Supplied passage:
◇ ◇ ◇ ◇ ◇ ◇ ◇
FREEDOM

“Freedom” is an often misused and abused term that has limited usefulness in political analysis. Certainly every political actor acts in accordance with the forces or pressures, internal and external, that are applied to the actor.

The word “freedom” is often used by elites to obfuscate and confuse and to keep the powerless non-elites from joining together to form a government to protect themselves from the predations of the powerful (i.e., “freedom” means the elites have the right to be protected from the possibility that the little people use a government to protect themselves from the elites).  The elites sell the idea of freedom as a substitute for equality as it suggests the equal ability to engage in a wide range of activities, with the implicit assumption that only governmental action would act as a restriction.  However, the lack of financial resources is usually what limits an individual’s ability to engage in various activities.  The elites usually tack on a promise of “equal rights before the law” but this type of equality also is generally subject to the financial limitations of the individual, as it usually requires financial resources to enforce the individual’s legal rights.  Moreover, the most important measure of equality, financial equality, is ignored while every other possible form of equality may be promoted and celebrated, including the equality of different types of behavior regardless of the negative implications for social harmony or for the development of common values and shared goals.

There is some value in the social freedom that comes from feeling that one is not dominated by other particular individuals in the society.  Through millions of years of evolution, people developed some resistance to other individual humans exerting control over their activities. This is unsurprising, as in many instances they were being controlled against their own interests, particularly reproductive interests, and so the survival of the individual’s genes depended in part on avoiding such control.  On the other hand, once people accepted and submitted to such dominance, evolution designed people to shut off their analytical and creative processes to minimize conflict and to allow the group to behave as one when competing with outside forces.  But people who are not so dominated and who do not shut down their own analytical and creative processes tend to be much more productive and contribute more to the society.

Some argue that the way to achieve this social freedom is to avoid all analysis, because inherent within any form of analysis is social programming by the elites to control the population.  However, analysis-free thought leads to perceptions or models with no depth, and these are the simplest and therefore the easiest to program.  The deeper the analysis, the more combinations of thoughts that are possible and the more complex the models that are created, such that they could not possibly be pre-programmed.
◇ ◇ ◇ ◇ ◇ ◇ ◇
Source information:
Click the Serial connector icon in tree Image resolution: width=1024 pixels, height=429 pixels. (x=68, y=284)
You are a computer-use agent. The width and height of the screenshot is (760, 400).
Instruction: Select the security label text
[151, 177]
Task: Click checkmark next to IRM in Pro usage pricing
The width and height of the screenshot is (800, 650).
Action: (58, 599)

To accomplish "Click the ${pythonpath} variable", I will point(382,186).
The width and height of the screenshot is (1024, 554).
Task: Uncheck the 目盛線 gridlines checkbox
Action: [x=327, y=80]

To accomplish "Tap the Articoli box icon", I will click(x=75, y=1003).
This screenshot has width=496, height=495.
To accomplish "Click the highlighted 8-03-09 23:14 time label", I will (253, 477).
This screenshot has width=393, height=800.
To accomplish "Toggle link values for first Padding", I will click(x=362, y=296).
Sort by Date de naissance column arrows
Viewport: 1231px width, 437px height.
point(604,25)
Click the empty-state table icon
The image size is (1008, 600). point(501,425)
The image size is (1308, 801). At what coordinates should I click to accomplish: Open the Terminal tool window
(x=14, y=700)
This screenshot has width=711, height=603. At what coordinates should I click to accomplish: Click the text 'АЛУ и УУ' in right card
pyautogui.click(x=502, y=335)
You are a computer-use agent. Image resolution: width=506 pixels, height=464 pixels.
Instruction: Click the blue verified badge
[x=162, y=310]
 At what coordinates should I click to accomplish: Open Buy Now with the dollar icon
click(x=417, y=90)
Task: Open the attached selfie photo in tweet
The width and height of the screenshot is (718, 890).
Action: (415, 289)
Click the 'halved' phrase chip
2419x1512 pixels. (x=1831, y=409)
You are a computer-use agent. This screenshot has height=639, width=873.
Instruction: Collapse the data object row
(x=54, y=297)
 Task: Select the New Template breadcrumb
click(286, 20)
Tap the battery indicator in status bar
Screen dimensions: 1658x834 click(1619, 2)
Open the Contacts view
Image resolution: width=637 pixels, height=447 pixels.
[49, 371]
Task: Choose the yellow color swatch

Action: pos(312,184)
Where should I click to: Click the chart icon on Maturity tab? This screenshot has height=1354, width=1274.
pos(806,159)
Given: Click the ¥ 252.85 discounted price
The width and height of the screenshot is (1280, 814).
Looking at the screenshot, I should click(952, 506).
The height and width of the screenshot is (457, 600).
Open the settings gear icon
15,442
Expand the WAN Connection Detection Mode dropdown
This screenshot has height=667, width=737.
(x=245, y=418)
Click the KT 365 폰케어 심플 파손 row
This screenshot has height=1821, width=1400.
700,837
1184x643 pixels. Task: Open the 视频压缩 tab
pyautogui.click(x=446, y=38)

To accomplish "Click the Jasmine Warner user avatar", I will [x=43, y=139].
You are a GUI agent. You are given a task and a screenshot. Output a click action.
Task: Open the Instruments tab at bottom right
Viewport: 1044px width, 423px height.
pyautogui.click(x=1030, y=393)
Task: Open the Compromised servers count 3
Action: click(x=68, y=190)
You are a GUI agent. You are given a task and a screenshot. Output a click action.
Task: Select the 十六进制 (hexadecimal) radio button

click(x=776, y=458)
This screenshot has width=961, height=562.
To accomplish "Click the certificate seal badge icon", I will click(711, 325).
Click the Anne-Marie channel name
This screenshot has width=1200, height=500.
◇ ◇ ◇ ◇ ◇ ◇ ◇
Brief 1: From the essay on freedom, write out the part that opens with the words containing "Some argue that" and closes with "possibly be pre-programmed.".
Brief 2: List every specific kind of equality named in the essay on freedom.

Exercise result 1:
Some argue that the way to achieve this social freedom is to avoid all analysis, because inherent within any form of analysis is social programming by the elites to control the population.  However, analysis-free thought leads to perceptions or models with no depth, and these are the simplest and therefore the easiest to program.  The deeper the analysis, the more combinations of thoughts that are possible and the more complex the models that are created, such that they could not possibly be pre-programmed.

Exercise result 2:
- Equal ability to engage in a wide range of activities
- Equal rights before the law
- Financial equality
- Equality of different types of behavior